On August 30, 1968 the Air Force Academy had its first graduates in Istanbul. The duration of the training was expanded from two years to three years in the 1969-1970 education period, and to four years in 1974. Until 1960, female cadets were admitted to the academy. In 1992, after 32 years once again they began to be admitted, and a total number of 134 female officers have graduated from the academy from 1996 to 2011. Since 1992, 120 cadets of friendly and allied countries have also been trained in the Turkish Air Force Academy. The Aeronautics and Space Technologies Institute was founded in 2001 for graduate studies. The institute serves as a higher education institute for both Air Force and other service branches.

After the 2016 Turkish coup d'état attempt, the Air Force Academy, together with the Military Academy, the Naval Academy, and other military educational institutions, became part of the National Defense University, which was established under the Ministry of National Defense.

== Education ==
The Academy educates pilot candidates with training in science and technology, preparing them for the professional requirements of military service in the Turkish Armed Forces. Education is delivered through a combination of academic instruction, military training, physical education, and affective development. The Turkish Air Force Academy is a four-year higher education institution providing undergraduate education alongside military and physical training.

=== Academic program ===

==== Undergraduate programs ====
The Academy provides theoretical and practical instruction through the following departments: Aeronautical Engineering, Electronic Engineering, Computer Engineering, Industrial Engineering, Applied Sciences, Military and Social Sciences, Foreign Languages, and Administrative Sciences.

The academy operates pedagogical and social clubs as part of its extracurricular activities. Cadets participating in these clubs present their work during the annual Eagles’ Week and on other occasions.

Social clubs at the Academy include the Band Club, Music Club, Drawing and Marbling Club, Folk Dance Club, Model Aircraft Club, Electronics Club, Media Club, and Drama Club.

==== Graduate programs ====
The Aeronautics and Space Technologies Institute (ASTIN) initially offered graduate programs in Aeronautical, Electronic, Computer, and Industrial Engineering. An Aerospace program was introduced in the 2003–2004 academic year. The Institute currently offers five Master of Science (M.S.) programs, compared to four at its inception. In addition, Doctor of Philosophy (Ph.D.) programs are offered in four disciplines. An M.S. program in Administrative Sciences has also been introduced.

=== Physical training ===
Cadets undergoing pilot training receive physical training as part of their preparation for operational duties. The Physical Training Department provides instruction in sports and physical education as part of the Academy’s training program.
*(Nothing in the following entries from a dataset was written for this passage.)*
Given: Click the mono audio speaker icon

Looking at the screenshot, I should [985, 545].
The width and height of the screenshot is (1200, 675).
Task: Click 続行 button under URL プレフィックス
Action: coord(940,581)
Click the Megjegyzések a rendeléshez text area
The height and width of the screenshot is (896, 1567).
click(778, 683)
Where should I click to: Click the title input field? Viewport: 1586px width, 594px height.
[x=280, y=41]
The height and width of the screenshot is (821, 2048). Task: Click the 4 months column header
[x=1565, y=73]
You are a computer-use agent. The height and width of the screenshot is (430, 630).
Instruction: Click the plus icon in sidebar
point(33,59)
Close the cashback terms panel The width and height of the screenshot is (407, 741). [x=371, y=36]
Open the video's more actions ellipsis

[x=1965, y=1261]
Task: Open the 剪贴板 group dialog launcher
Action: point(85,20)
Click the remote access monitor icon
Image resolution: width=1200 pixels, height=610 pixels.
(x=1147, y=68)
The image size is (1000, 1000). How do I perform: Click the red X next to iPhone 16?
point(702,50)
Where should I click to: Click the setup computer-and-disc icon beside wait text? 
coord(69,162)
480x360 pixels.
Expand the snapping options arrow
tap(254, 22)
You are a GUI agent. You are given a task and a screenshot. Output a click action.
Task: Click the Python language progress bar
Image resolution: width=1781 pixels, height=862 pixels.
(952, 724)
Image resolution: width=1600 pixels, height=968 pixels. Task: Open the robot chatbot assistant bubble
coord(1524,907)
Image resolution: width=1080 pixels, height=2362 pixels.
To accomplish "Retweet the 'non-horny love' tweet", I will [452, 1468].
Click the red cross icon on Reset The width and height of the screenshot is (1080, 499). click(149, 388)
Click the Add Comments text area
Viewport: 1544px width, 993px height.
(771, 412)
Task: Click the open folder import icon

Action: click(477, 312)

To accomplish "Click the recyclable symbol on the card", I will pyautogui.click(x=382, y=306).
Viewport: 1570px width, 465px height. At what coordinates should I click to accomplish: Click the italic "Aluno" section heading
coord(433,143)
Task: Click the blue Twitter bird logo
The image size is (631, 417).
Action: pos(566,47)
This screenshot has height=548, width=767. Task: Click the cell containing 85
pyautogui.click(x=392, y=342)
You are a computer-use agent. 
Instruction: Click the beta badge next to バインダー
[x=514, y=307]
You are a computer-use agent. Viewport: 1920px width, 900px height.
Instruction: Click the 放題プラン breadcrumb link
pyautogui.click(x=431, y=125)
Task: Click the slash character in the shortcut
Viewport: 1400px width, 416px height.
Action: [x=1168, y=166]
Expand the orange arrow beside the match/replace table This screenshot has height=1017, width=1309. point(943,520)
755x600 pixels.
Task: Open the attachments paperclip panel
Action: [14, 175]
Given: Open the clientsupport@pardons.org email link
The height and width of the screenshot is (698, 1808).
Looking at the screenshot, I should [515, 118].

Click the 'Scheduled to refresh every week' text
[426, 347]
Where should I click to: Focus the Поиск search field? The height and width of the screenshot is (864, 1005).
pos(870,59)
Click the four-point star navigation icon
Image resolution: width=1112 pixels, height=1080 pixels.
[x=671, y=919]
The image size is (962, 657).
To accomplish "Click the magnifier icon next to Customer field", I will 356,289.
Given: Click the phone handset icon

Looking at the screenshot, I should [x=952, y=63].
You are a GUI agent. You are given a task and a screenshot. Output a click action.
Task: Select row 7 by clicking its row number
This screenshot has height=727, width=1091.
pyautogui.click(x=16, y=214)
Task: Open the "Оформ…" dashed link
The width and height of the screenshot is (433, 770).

The Academy participates annually in sports events organized by the Conseil International du Sport Militaire (CISM) and the European Union Air Force Academies (EUAFA).

Sports offered at the Academy include shooting, athletics, basketball, fencing, football, aeronautical pentathlon, handball, cross-country running, orienteering, table tennis, taekwondo, volleyball, swimming, tennis, and chess. Participation in a sports branch is a required component of cadet training.

=== Military training ===
Military training is conducted through programs including mechanics, marksmanship and rifle practice, military culture, and protocol.

During their education at the Academy, cadets also receive applied flight training as part of the curriculum.

In addition, leadership and character training are included in the Academy’s training program.

The academy includes supporting service units such as the Security Company Command, Light Weapons Maintenance Unit, Photography Studio, Service Company Command, Engineering and Maintenance Battalion Command, Communications, Electronics and Information Systems Company Command, Band Command, and Transportation Battalion Command.